Both the personnel and the motives of this singular body invested it with a status the roots of which were securely grounded in the private sphere of strictly business interest. The Rothschilds were subject to no one government; as a family they embodied the abstract principle of internationalism; their loyalty was to a firm, the credit of which had become the only supranational link between political government and industrial effort in a swiftly growing world economy. In the last resort, their independence sprang from the needs of the time which demanded a sovereign agent commanding the confidence of national statesmen and of the international investor alike; it was to this vital need that the metaphysical extraterritoriality of a Jewish bankers' dynasty domiciled in the capitals of Europe provided an almost perfect solution. They were anything but pacifists; they had made their fortune in the financing of wars; they were impervious to moral consideration; they had no objection to any number of minor, short, or localized wars. But their business would be impaired if a general war between the Great Powers
should interfere with the monetary foundations of the system. By the logic of facts it fell to them to maintain the requisites of general peace in the midst of the revolutionary transformation to which the peoples of the planet were subject.
Organizationally, haute finance was the nucleus of one of the most complex institutions the history of man has produced.
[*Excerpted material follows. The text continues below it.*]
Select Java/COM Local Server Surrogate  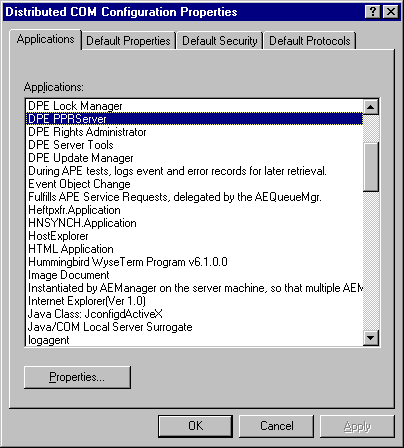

Transitory though it was, it compared in catholicity, in the profusion of forms and instruments, only with the whole of human pursuits in industry and trade of which it became in some sort the mirror and counterpart. Besides the international center, haute finance proper, there were some half dozen national centers hiving around their banks of issue and stock exchanges. Also, international banking was not restricted to the financing of governments, their adventures in war and peace; it comprised foreign investment in industry, public utilities, and banks, as well as long-term loans to public and private corporations abroad. National finance again was a microcosm. England alone counted half a hundred different types of banks; France's and Germany's banking organization, too, was specific; and in each of these countries the practices of the Treasury and its relations to private finance varied in the most striking, and, often, as to detail, most subtle way. The money market dealt with a multitude of commercial bills, overseas acceptances, pure financial bills, as well as call money and other stockbrokers' facilities. The pattern was checkered by an infinite variety of national groups and personalities, each with its peculiar type of prestige and standing, authority and loyalty, its assets of money and contact, of patronage and social aura.
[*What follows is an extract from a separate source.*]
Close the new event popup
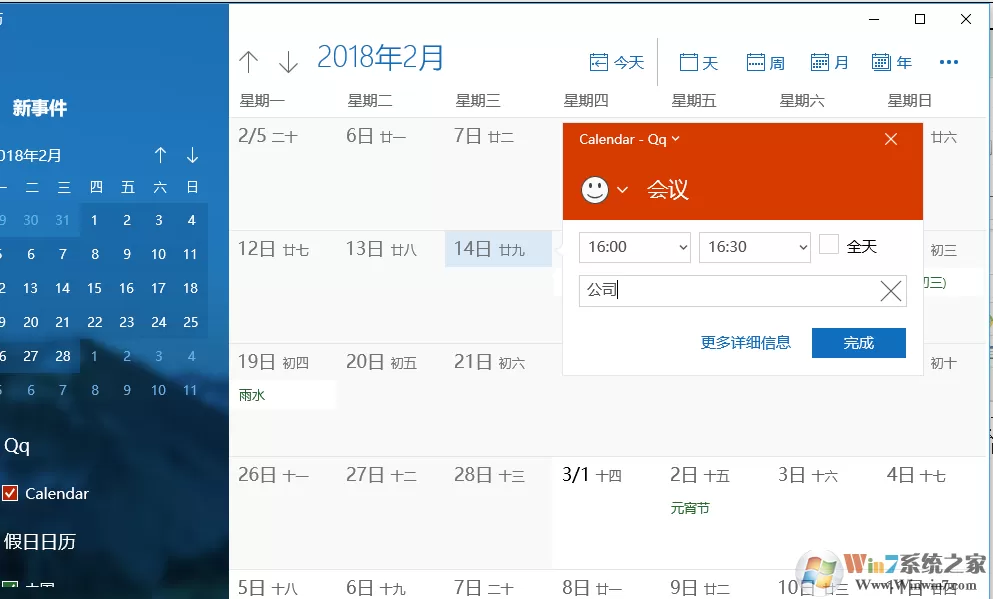pos(890,139)
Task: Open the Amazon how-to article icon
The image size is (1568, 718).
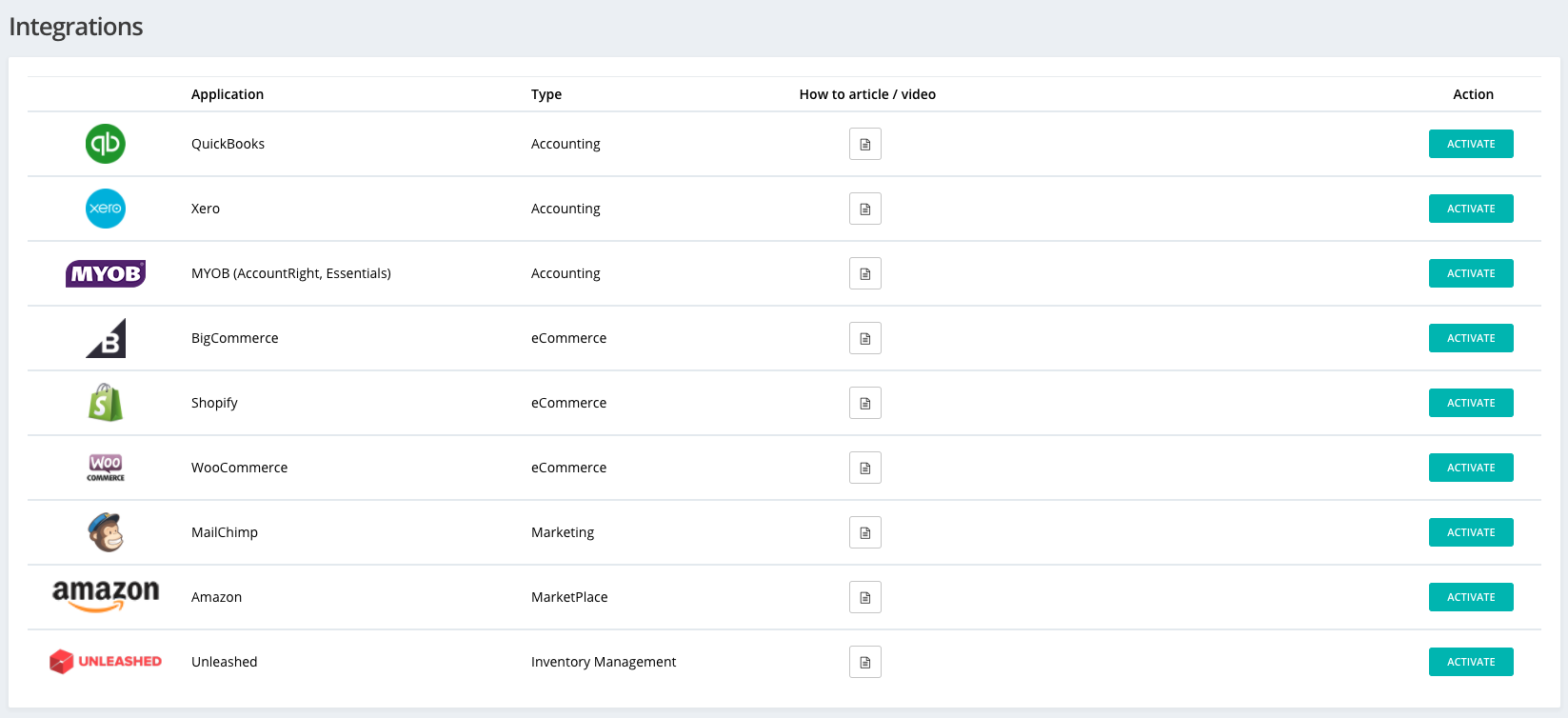Action: (x=864, y=597)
Haute finance was not designed as an instrument of peace; this function fell to it by accident, as historians would say, while the sociologist might prefer to call it the law of availability. The motive of haute finance was gain; to attain it, it was necessary to keep in with the governments whose end was power and conquest. We may safely neglect at this stage the distinction between political and economic power, between economic and political purposes on the part of the governments; in effect, it was the characteristic of the nation-states in this period that such a distinction had but little reality, for whatever their aims, the governments strove to achieve them through the use and increase of national power. The organization and personnel of haute finance, on the other hand, was international, yet not, therefore, altogether independent of national organization. For haute finance as an activating center of bankers' participation in syndicates and consortia,
investment groups, foreign loans, financial controls, or other transactions of an ambitious scope, was bound to seek the co-operation of national banking, national capital, national finance. Though national finance, as a rule, was less subservient to government than national industry, it was still sufficiently so to make international finance eager to keep in touch with the governments themselves. Yet to the degree to which—in virtue of its position and personnel, its private fortune and affiliations—it was actually independent of any single government, it was able to serve a new interest, which had no specific organ of its own, for the service of which no other institution happened to be available, and which was nevertheless of vital importance to the community: namely, peace. Not peace at all cost, not even peace at the price of any ingredient of independence, sovereignty, vested glory, or future aspirations of the powers concerned, but nevertheless peace, if it was possible to attain it without such sacrifice.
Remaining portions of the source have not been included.